Task statement –
Edit the records starting at the first line and ending at the line that contains "watermark-text: 头条 @未来智库 is" by replacing "screenshot" with "screen capture", leaving all other wording unchanged. Give only those lines, without the pictures.

*** Opening of Records shown ***

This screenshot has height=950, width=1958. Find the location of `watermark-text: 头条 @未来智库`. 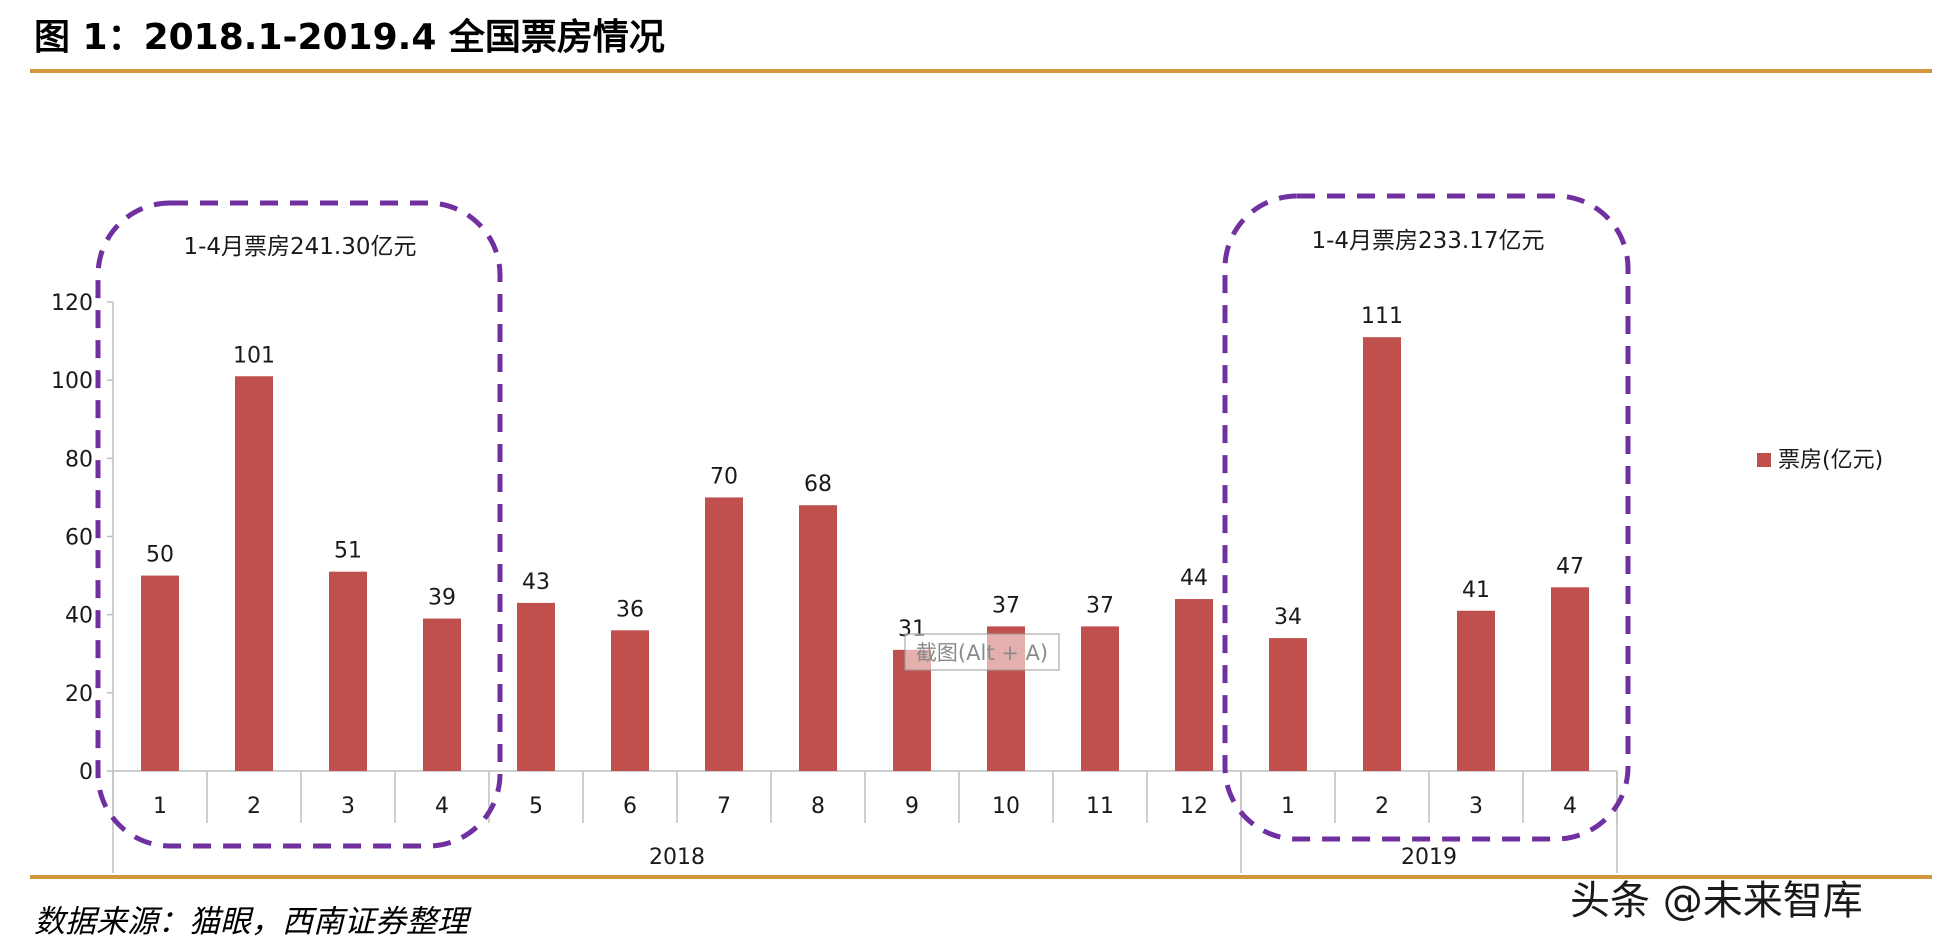

watermark-text: 头条 @未来智库 is located at coordinates (1716, 901).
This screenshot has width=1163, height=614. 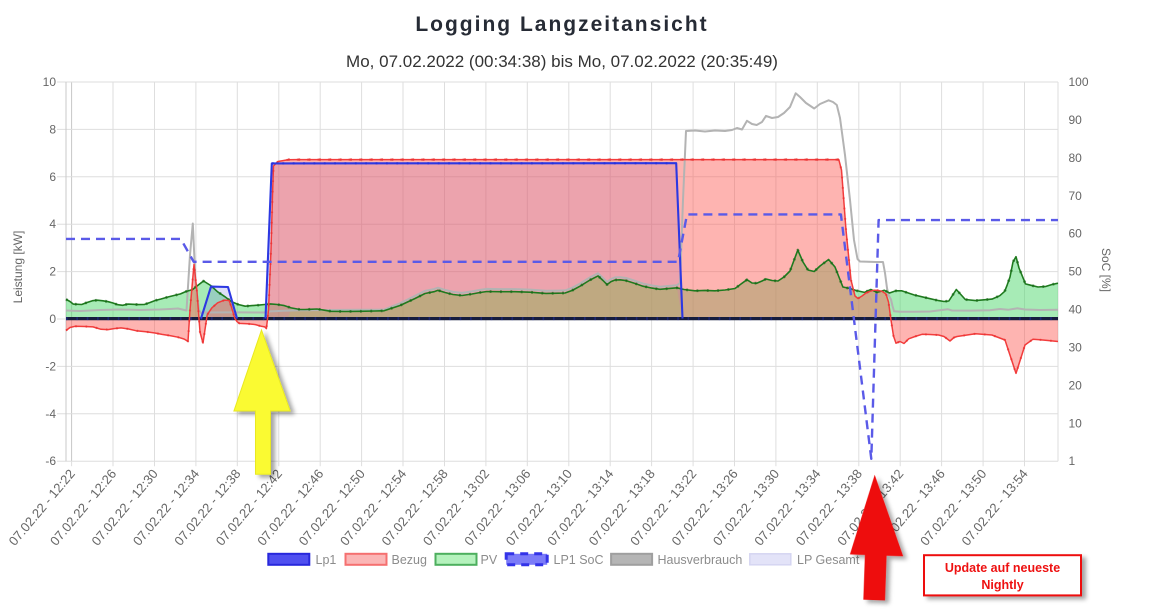 What do you see at coordinates (52, 272) in the screenshot?
I see `svg-text: 2` at bounding box center [52, 272].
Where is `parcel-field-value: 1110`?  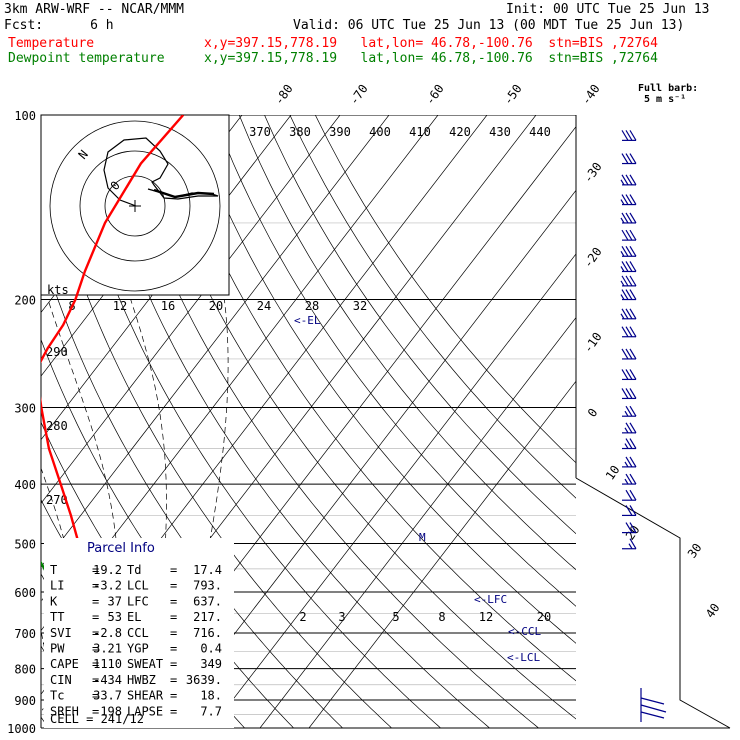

*** Close of Records shown ***

Task response –
This screen capture has height=950, width=1958. Find the location of `watermark-text: 头条 @未来智库`. 

watermark-text: 头条 @未来智库 is located at coordinates (1716, 901).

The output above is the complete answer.